Article Three: CRCs and the R&D tax incentive

Article by Ms Anne-Marie Perret, Advisor to high growth companies, Board Member & Investor


This article is the third of three on the factors and changes in the innovation system post the National Innovation and Science Agenda, particularly in relation to tax issues, and the impact on CRCs.  The first article focused on how to leverage the R&D tax incentive to encourage collaboration with industry.  The second article focused on the R&D tax incentive implications for CRCs spinning out IP into a corporate entity. This article focuses on the Early Stage Investor Tax Credit (ESITC), its requirements and how they may apply to encourage potential investment in early stage companies including those spun out of a CRC

Early stage investment in innovative high growth companies is by its very nature a highly risky asset class.  In order to encourage investors to take the risk of investing in early stage innovative, high growth companies, the Government has made changes to the tax system, announced in the NISA statement, to include an Early Stage Investor Tax Credit that it hopes will incentivise investment in Early Stage Innovation Companies (ESIC). By understanding the requirements of the ESTIC, CRCs may be able to leverage the incentive as a way of encouraging potential investors to invest in entities the CRC spins out it IP into.
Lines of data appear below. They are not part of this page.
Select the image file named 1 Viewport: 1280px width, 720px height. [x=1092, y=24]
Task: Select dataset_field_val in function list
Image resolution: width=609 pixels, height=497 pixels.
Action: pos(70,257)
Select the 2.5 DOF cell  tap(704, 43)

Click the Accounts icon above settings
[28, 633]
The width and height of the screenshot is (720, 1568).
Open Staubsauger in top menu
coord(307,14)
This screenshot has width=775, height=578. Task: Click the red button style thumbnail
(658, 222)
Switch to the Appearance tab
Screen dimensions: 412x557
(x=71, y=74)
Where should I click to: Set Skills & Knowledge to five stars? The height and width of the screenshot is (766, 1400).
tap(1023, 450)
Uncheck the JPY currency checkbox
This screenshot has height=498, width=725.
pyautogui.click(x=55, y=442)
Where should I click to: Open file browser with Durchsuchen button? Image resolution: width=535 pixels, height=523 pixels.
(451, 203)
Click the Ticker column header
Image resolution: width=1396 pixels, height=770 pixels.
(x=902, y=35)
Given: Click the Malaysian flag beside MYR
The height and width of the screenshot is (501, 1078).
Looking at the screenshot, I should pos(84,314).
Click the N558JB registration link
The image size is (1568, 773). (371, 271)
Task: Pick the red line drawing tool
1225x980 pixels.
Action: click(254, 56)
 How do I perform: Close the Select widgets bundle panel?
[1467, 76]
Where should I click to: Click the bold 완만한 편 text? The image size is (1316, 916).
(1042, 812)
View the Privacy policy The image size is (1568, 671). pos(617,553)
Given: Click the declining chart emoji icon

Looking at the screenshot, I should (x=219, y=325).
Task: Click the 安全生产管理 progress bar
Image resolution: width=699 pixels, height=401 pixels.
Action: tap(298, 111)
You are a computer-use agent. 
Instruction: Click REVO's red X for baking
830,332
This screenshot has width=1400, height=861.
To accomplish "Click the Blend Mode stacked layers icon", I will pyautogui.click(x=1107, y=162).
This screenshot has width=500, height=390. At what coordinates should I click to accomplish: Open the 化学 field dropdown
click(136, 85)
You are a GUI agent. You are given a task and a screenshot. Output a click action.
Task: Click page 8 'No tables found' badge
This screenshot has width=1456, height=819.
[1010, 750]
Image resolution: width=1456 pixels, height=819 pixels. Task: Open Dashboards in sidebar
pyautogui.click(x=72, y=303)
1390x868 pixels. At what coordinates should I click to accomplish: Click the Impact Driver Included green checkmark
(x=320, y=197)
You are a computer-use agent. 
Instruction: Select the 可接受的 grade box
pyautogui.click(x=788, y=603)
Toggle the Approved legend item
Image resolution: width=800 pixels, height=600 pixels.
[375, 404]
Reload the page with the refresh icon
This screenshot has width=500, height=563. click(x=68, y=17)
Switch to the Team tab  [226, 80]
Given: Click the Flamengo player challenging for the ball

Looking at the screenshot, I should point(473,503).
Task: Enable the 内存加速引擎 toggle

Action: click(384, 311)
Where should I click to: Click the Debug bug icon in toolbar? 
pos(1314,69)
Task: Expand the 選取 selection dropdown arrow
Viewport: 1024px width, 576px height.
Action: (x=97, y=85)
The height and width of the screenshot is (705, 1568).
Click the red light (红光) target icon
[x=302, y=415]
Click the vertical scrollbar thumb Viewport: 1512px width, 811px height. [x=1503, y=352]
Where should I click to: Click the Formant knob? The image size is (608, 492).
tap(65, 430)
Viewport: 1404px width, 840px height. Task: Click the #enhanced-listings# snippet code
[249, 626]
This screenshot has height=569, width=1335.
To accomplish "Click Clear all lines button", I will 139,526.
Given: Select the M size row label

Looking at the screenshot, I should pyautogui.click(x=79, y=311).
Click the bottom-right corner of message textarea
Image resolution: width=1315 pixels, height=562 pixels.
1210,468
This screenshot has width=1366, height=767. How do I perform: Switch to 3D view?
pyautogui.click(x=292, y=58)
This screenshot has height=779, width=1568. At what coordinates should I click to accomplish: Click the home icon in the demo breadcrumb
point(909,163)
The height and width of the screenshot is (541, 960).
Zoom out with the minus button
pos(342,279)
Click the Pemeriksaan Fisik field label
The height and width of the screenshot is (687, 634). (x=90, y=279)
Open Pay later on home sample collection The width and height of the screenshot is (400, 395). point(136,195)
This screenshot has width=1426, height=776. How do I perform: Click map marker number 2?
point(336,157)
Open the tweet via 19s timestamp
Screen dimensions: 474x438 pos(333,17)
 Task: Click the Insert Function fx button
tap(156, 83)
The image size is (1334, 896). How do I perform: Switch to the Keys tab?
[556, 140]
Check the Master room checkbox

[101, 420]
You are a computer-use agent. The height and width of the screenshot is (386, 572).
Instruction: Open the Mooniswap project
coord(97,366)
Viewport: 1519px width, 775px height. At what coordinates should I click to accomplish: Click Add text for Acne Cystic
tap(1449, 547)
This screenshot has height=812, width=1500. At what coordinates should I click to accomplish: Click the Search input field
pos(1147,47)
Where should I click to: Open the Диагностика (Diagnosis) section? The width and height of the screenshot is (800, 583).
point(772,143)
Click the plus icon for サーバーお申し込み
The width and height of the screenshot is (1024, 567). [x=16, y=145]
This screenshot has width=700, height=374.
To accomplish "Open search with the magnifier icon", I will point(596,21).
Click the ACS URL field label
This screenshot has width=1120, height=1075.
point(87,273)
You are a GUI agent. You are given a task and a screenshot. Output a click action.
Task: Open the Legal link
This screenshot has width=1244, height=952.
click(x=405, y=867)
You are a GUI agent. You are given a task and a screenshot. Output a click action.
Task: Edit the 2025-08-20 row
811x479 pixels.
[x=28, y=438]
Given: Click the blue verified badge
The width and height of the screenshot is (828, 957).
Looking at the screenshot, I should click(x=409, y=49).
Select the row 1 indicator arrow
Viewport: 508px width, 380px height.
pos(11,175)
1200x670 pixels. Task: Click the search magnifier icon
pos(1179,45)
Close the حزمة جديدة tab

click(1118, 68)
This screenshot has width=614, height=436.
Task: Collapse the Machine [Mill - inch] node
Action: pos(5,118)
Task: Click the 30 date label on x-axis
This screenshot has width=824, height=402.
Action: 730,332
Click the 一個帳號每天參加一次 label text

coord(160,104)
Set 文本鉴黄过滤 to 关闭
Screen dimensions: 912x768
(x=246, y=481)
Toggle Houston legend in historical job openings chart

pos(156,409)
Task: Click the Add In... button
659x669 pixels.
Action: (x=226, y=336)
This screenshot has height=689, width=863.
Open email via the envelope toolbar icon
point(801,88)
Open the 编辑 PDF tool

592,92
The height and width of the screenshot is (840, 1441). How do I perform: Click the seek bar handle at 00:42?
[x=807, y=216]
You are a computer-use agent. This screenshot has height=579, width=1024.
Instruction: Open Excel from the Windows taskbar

The ESITC is available when an investor purchases new shares in a company that meets the requirements of an Early Stage Innovation Company immediately after the shares are issued.  The ESITC provides eligible investors, who satisfy the “sophisticated investor’ test, who purchase new shares in an ESIC with a:

  1. Non-refundable carry forward tax offset equal to 20% of the amount paid for the qualifying investment, capped at a maximum tax offset of $200,000 for the investor and their affiliates combined in each income year.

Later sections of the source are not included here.